米国「MAHA戦略」とは?――食から子どもの慢性疾患に挑む国家計画
1. MAHA戦略の背景と目的
2025年9月、米国ホワイトハウスは「Make Our Children Healthy Again(MAHA)」という120以上の政策からなる国家戦略を発表しました。若い世代に拡大する肥満、糖尿病、心臓病などの慢性疾患の主因が「超加工食品(UPF)の過剰摂取」と「体を守る食べ物の不足」という二重の問題であると指摘し、これらを改善することを大きな目的としています。米国では心臓病の約半数、2型糖尿病の7割が食生活に起因するとされ、食の問題は医療の周辺ではなく“中心課題”と認識されています。
2. 超加工食品UPFへの対応と広告規制
MAHA戦略の柱は、まず国としてUPFの正式な定義を作り、表示・広告・公共調達などの基準に反映させることです。これまではUPFの基準が曖昧だったため、企業の自主基準に頼る部分が多く、消費者も判断しにくい状況でした。さらに、食品添加物の安全性審査として長年問題視されてきたGRAS制度(企業が自ら「安全」と判断すれば市場に出せる仕組み)を、FDAが必ず確認する形へ改革する方針も示されました。また、子ども向け食品広告の規制を強化し、テレビ・ネット・パッケージ・インフルエンサー動画など、多くがUPFを宣伝している現状を変えることを狙っています。企業の自主規制は効果が薄かったため、国による本格的な介入は環境を大きく変える可能性があります。

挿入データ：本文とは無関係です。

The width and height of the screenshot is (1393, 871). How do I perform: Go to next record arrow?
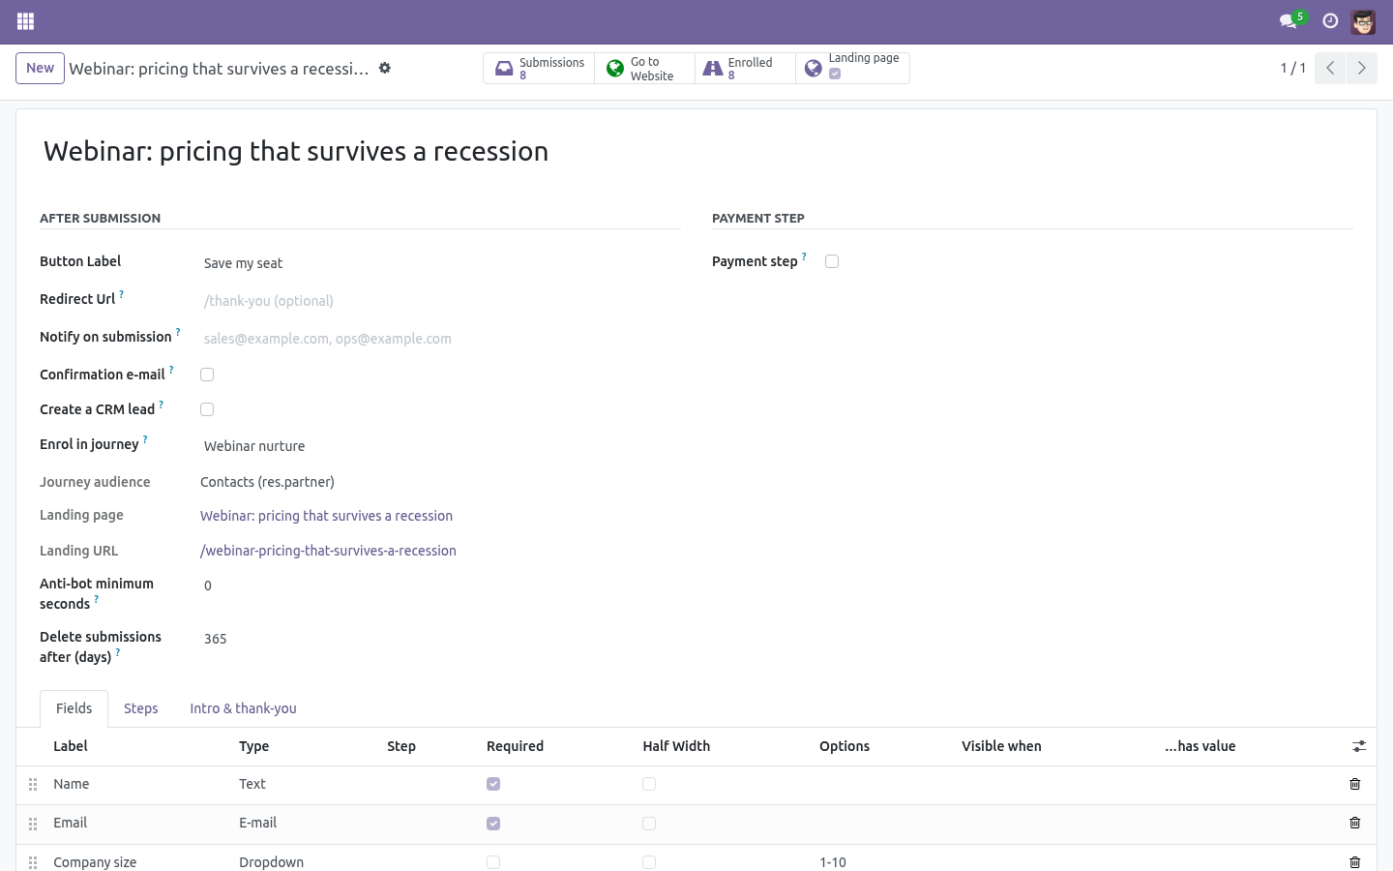(x=1361, y=68)
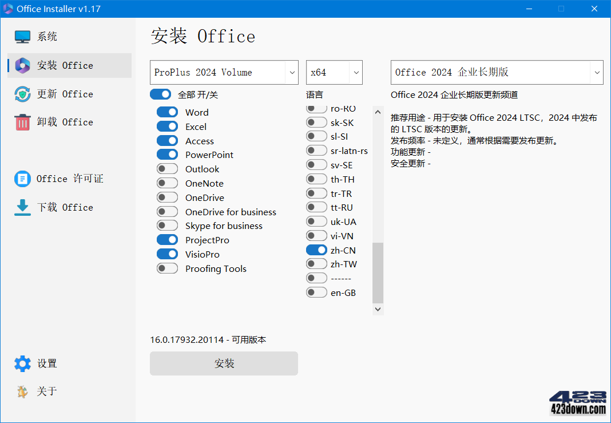Enable the Outlook component toggle
This screenshot has height=423, width=611.
tap(167, 169)
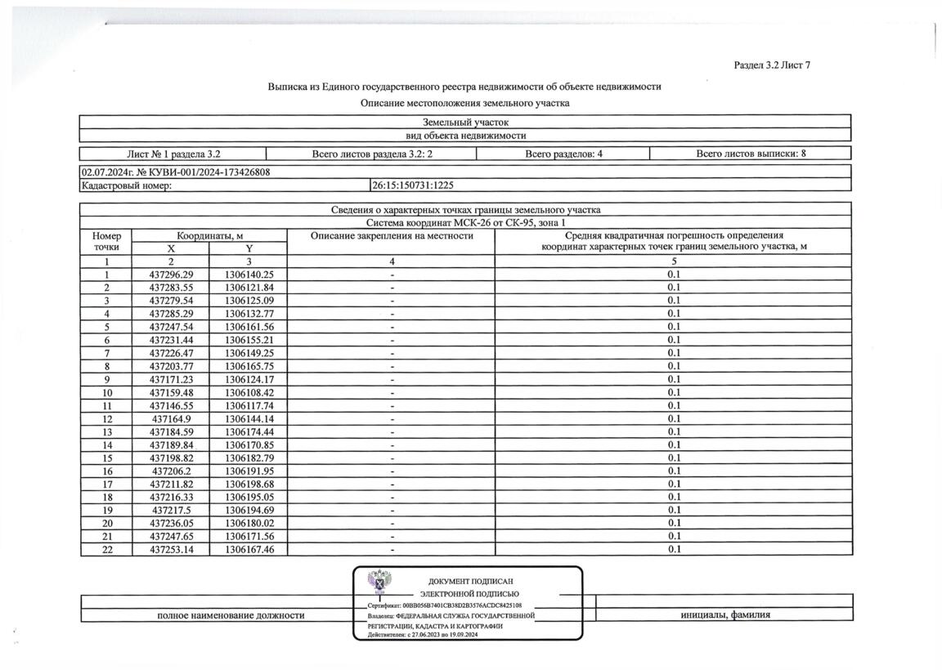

3. 医療と食を結びつける「Food is Medicine」
医療の中に栄養を組み込むことも大きな特徴です。医療機関での健康的な食事提供、糖尿病や心血管疾患患者への“医療食”の支給、医師への栄養教育の強化など、治療の一部として食を扱う動きが進められます。米国の低所得者向け食料支援SNAP(年間14兆円規模)についても、今後は果物・野菜・穀類など栄養価の高い食品により多くの予算を振り向ける方針が示されました。これは長年見送られてきた領域であり、もし実行されれば食生活格差の縮小にもつながります。
4. 外食・農業・研究投資の課題
米国では外食が最も栄養バランスが悪いとされており、MAHA戦略はレストランに子ども向け健康メニューの改善を「促す」姿勢を示していますが、まだ強制力は弱く象徴的な内容にとどまっています。また、栄養研究への政府投資は半世紀近く伸び悩んでおり、MAHA戦略は研究支援拡大を掲げるものの具体的な予算案は提示されていません。さらに、米国では農業補助金の多くがトウモロコシ・大豆などの作物に集中し、果物や野菜など健康的な食品は政策支援の対象外のままです。これに戦略が触れていない点は大きな弱点とされています。
5. 科学的矛盾と今後の展望
JAMA論評では、MAHA戦略にワクチンやフッ素など、科学的に確立した事実と異なる記述が含まれている点を問題視しています。また、所得・地域・人種などによる栄養格差への言及も弱く、研究費削減や医療保険制度の調整といった他の政府政策と矛盾する部分も見られます。それでも、UPF定義化、GRAS改革、広告規制、医療との統合、栄養教育の強化などは、米国の慢性疾患対策に対する本気度の表れであり、実行されれば国民の食環境に大きな変化をもたらす可能性があります。成功のためには、科学的な一貫性、十分な予算、政治的独立性が鍵とされています。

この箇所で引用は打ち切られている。